Free and discounted radon tests are available in January

By: Terry Oparka | C&G Newspapers | Published January 22, 2020

METRO DETROIT — You can’t see, smell or taste it — but radon lurking in your home in winter months when doors and windows stay closed, which allows radon to collect, can cause lung cancer.

January is Radon Action Month, and radon tests are available for free or at discounted costs through the end of the month.

According to the Macomb County Health Department, radon is the leading cause of lung cancer among nonsmokers in America and claims the lives of about 21,000 Americans each year.

According to a press release from the Macomb County Health Department, the only way to know if your home has a radon problem is to test for it. The U.S. Environmental Protection Agency and the U.S. surgeon general recommend testing all homes for radon.

You cannot see, smell or taste radon, but it could be present at a dangerous level in any home, including new and old homes, well-sealed and drafty homes, and homes with or without a basement, according to a press release from the Macomb County Health Department.

The Michigan Department of Environment, Great Lakes and Energy, formerly the Michigan Department of Environmental Quality, recommends testing for radon every two years due to homes settling and new cracks forming in the foundation, potentially causing radon levels to change.

According to the Macomb County Health Department and the Oakland County Health Division, radon, an invisible, odorless gas, is produced naturally in soil and rock, and is usually harmless outdoors. It moves upward through the soil and enters buildings through cracks and openings in the foundation floor or walls. Once it is indoors, radon can accumulate to unhealthy levels.

According to EGLE, approximately 30% of homes tested in Oakland County have had elevated levels of radon.

Testing is recommended to be conducted in the wintertime for the most accurate reading in the home, according to the Macomb County Health Department.

“Exposure to radon is the leading cause of lung cancer in nonsmokers and the second-leading cause of lung cancer overall,” said Leigh-Anne Stafford, the Oakland County health officer, in a prepared statement. “Since you cannot see, smell or taste radon, testing your home is the only way to know if you and your family are at risk of radon exposure.”

According to the EPA, radon reduction systems work and are not too costly.

“Some radon reduction systems can reduce radon levels in your home by up to 99%. Even very high levels can be reduced to acceptable levels. Nearly 1 in 15 homes in the U.S. is estimated to have elevated radon levels,” according to the EPA.

If your home tests high, radon contractors primarily use a vent pipe system and a fan, which pulls radon from beneath the house and vents it outside, the EPA states.
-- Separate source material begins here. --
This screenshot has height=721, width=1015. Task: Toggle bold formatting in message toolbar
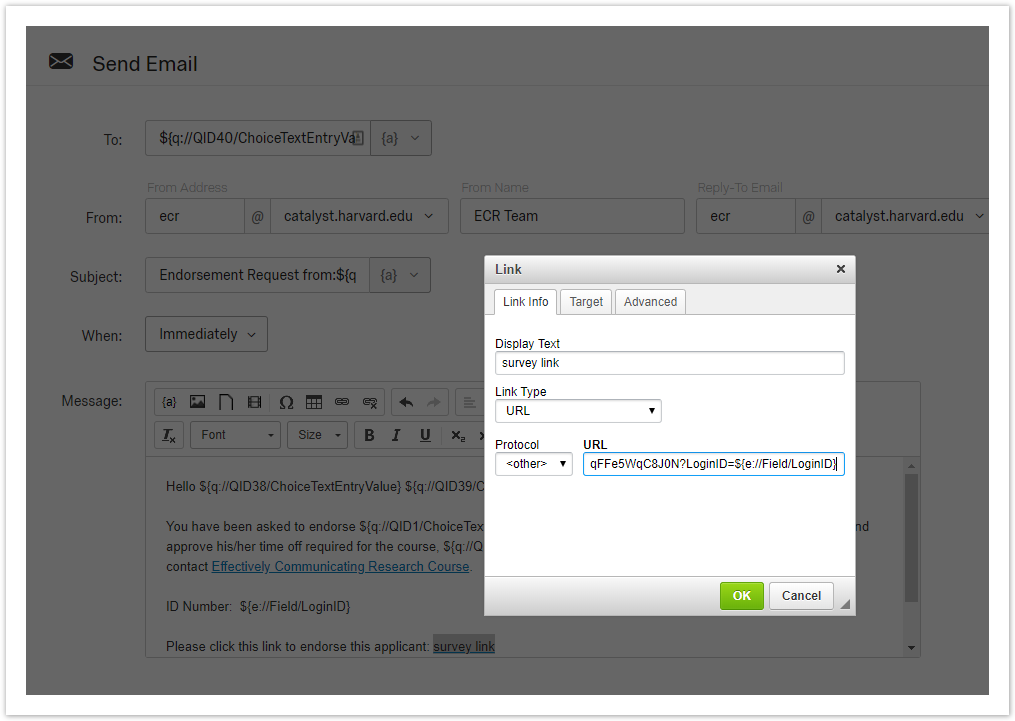point(369,435)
“The system, known as (the) soil suction radon reduction system, does not require major changes to your home. Sealing foundation cracks and other openings makes this kind of system more effective and cost-efficient,” the EPA states.

Also, the EPA says that before planning any major structural renovation, such as converting an unfinished basement into living space, it is important to test the area for radon.

And because major renovations can change the radon level in any home, the EPA says to always test again after work is completed.

Radon levels can vary greatly from home to home, according to the EPA, so the only way to know if a problem exists is to take a test.


Oakland County residents may purchase radon testing kits for $5 through the month of January at:

• North Oakland Health Center, 1200 N. Telegraph Road, Building 34E, Pontiac.
• South Oakland Health Center, 27725 Greenfield Road, Southfield.
Office hours are 8:30 a.m.-5 p.m. Mondays-Fridays. To purchase more than 15 radon kits, please call (248) 858-1312 to preorder. After January, the cost of a radon test kit will return to $10. Oakland County residents may visit oakgov.com/health for more information or contact the nurse on call from 8:30 a.m. to 5 p.m. Mondays-Fridays at (800) 848-5533 or at noc@oakgov.com.

Macomb County residents may obtain radon testing kits free of charge through January at:

• Central Health Center, 43525 Elizabeth Road, Mount Clemens.
• Southwest Health Service Center, 27690 Van Dyke Ave., Warren.
For more information on radon and the free testing kits, Macomb County residents may call the Macomb County Health Department at (586) 469-5236 or visit health.macombgov.org.

For EPA information, visit epa.gov/radon.